Bien que l’internet commercial existait déjà depuis 1995, le caillou venait d’accueillir son premier câble sous-marin en 2008. Et en 2009, la transformation numérique de la société et des organisations était à ses débuts… De 2011 à 2019, j’ai défini la stratégie et proposé chaque année la feuille de route de l’Observatoire numérique autour de trois axes : infrastructures, services et usages.  

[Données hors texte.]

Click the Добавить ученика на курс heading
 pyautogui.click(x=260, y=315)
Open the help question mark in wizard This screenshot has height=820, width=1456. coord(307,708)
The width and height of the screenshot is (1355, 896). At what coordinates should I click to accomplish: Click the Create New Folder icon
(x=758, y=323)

La valeur ajoutée de l’association était de faire collaborer le maximum d’acteurs ensemble. Je me revois encore avec Denis Loche, ancien président de l’ACTIC, imaginer l’organisation des Carrefours des professionnels, organiser les séminaires annuels, et tout cela, pour aboutir en 2016 à plusieurs résultats concrets dont la rédaction du premier (et toujours unique) Livre Blanc des professionnels des filières numériques, ainsi que la création du cluster OPEN-NC, qui perdure aujourd’hui.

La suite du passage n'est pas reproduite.